EXTRACT PROVIDED —
————————

Then, t = (0.0033 - 0) / 0.0103) = 0.3181. This value is automatically calculated in the regression output in the coefficients table in the row (intercept).

Remember that t-Statistic is the distance between the estimated beta value and its hypothetical value, which is zero. But this distance is measured in standard deviations of the beta. Remember that the standard error of the variable of analysis is called standard error (in this case, the std.error of b_0 = 0.0103.

Since the absolute value of the t-value of b_0 is less than 2, then we cannot reject the null hypothesis. In other words, we can say that b_0 is not significantly less than zero (at the 95% confidence level).

For b_1 the hypothesis test is:

H0: b_1=0 (there is no relationship between the market and the stock return)

Ha: b_1>0 (there is a positive relationship between the the market and the stock return)

In this hypothesis, the variable of analysis is b_1.

Following the hypothesis test method, we calculate the corresponding t-Statistic of this hypothesis as follows:

t=\frac{(b_{1}-0)}{SD(b_{1})}

Then, t = (1.3555 - 0) / 0.2305 = 5.8798. This value is automatically calculated in the regression output in the coefficients table in the second row of the coefficient table.

Remember that t-Statistic is the distance between the estimated value of the beta and its hypothetical value, which is zero. But this distance is measured in standard deviations of the beta. Remember that the standard error of the variable of analysis is called standard error (in this case, the std.error of b_1 = 0.2305).

Since the absolute value of the t-value of b_1 is much greater than 2, then we have enough statistical evidence at the 95% confidence to say that we reject the null hypothesis. In other words, we can say that b_1 is significantly greater than zero. We can also say that there is a positive and significant relationship between the stock return and the market return.

11.7 More about the interpretation of the beta coefficients and their t-values and p-values

Then, in this output we see that b_0 = 0.0033, and b_1 = 1.3555. We can also see the standard error, t-value and p-value of both b_0 and b_1.

b_0 on average is negative, but it is not significantly negative (at the 95% confidence) since its p-value>0.05 and its absolute value of t-value<2. Then I can say that it seems that Cemex return on average under-performs the market return by 0.3288% (since b_0 = 0.0033). In other words, the expected return of Cemex when the market return is zero is negative. However, this is not significantly less than zero since its p-value>0.05! Then, I do not have statistical evidence at the 95% confidence level to say that Cemex under-performs the market.

b_1 is 1.3555 (on average). Since its p-value<0.05 I can say that b_1 is significantly greater than zero (at the 95% confidence interval). In other words, I have strong statistical evidence to say that Cemex return is positively related to the market return since its b_1 is significantly greater than zero.

————————

DATA SHOWN —
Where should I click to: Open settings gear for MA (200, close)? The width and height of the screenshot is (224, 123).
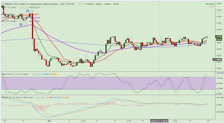point(24,21)
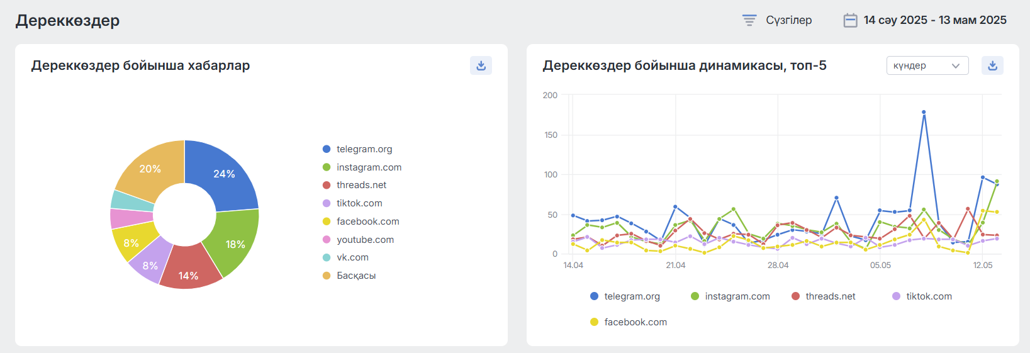Click the vk.com teal legend dot

click(327, 257)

————————

TASKS TO COMPLETE —
1) In the passage on regression coefficients, what is the t-value calculated for b_1?
2) Shorten the paragraph in the passage on regression coefficients that begins "Since the absolute value of the t-value of b_1" while keeping its main facts.
3) Reproduce the passage on regression coefficients word for word from "Following the hypothesis" to "the coefficient table.".

PER-TASK OUTPUTS —
1) 5.8798

2) Because the absolute t-value of b_1 is well above 2, there is enough evidence at 95% confidence to reject the null hypothesis. So b_1 is significantly greater than zero, and the stock return has a positive, significant relationship with the market return.

3)
Following the hypothesis test method, we calculate the corresponding t-Statistic of this hypothesis as follows:

t=\frac{(b_{1}-0)}{SD(b_{1})}

Then, t = (1.3555 - 0) / 0.2305 = 5.8798. This value is automatically calculated in the regression output in the coefficients table in the second row of the coefficient table.